Written problem:
Will you rewrite the records from the line containing "This screenshot has" through the end of the records, substituting "town label" for "place label" and keeping everything else unchanged? Leave the pictures out of your answer.

Data provided:

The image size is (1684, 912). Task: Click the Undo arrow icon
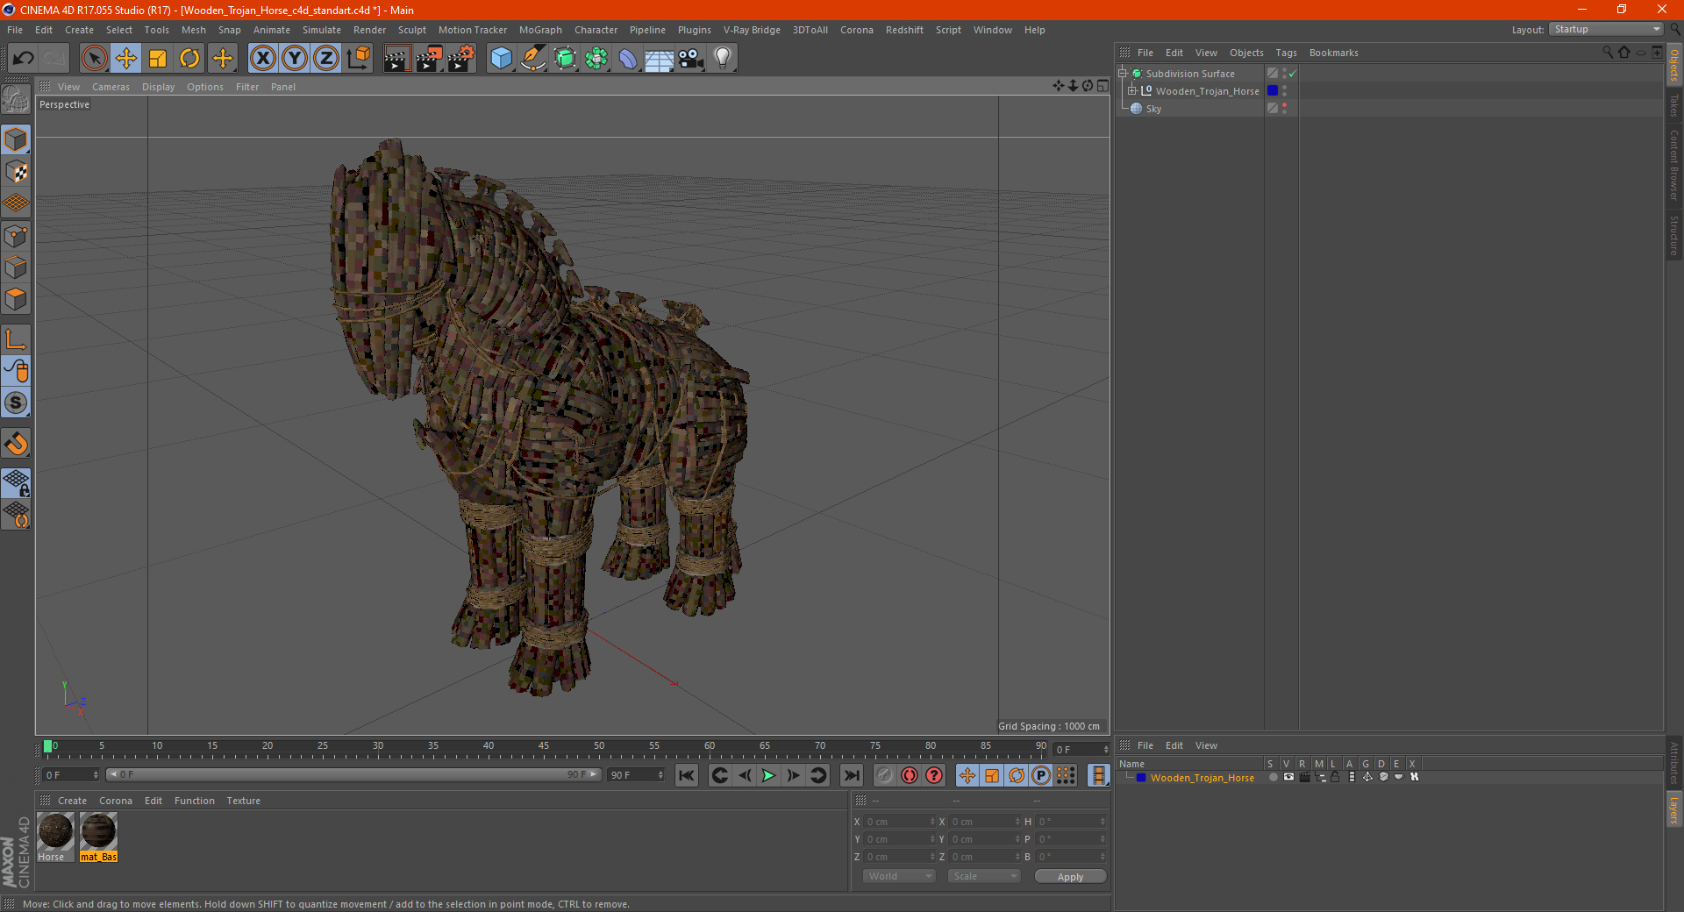24,59
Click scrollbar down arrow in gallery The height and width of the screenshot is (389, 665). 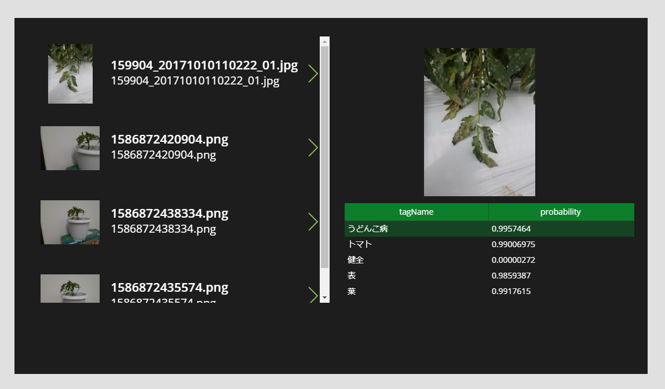(x=325, y=298)
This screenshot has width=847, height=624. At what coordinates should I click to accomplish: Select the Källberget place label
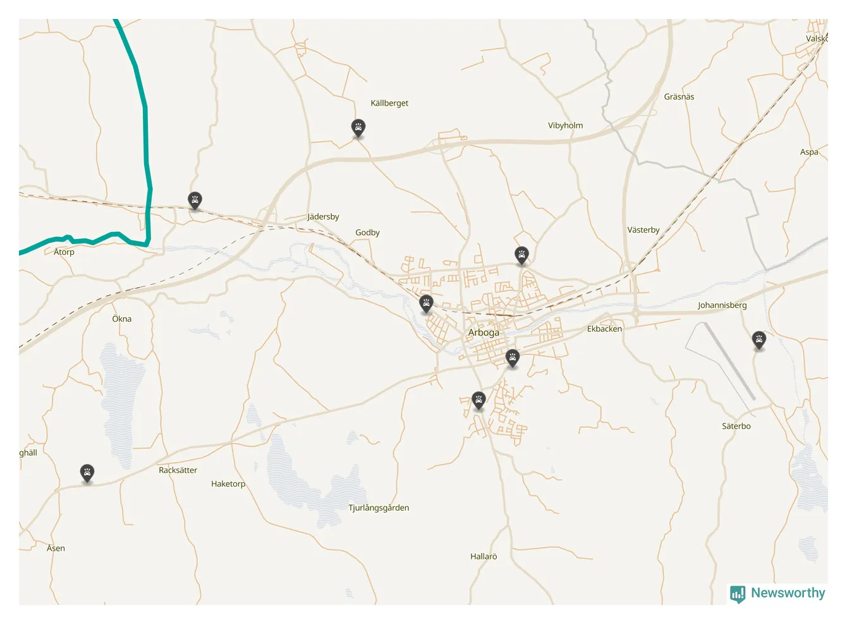pyautogui.click(x=389, y=103)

Complete response:
This screenshot has width=847, height=624. At what coordinates should I click to accomplish: Select the Källberget town label
pyautogui.click(x=389, y=103)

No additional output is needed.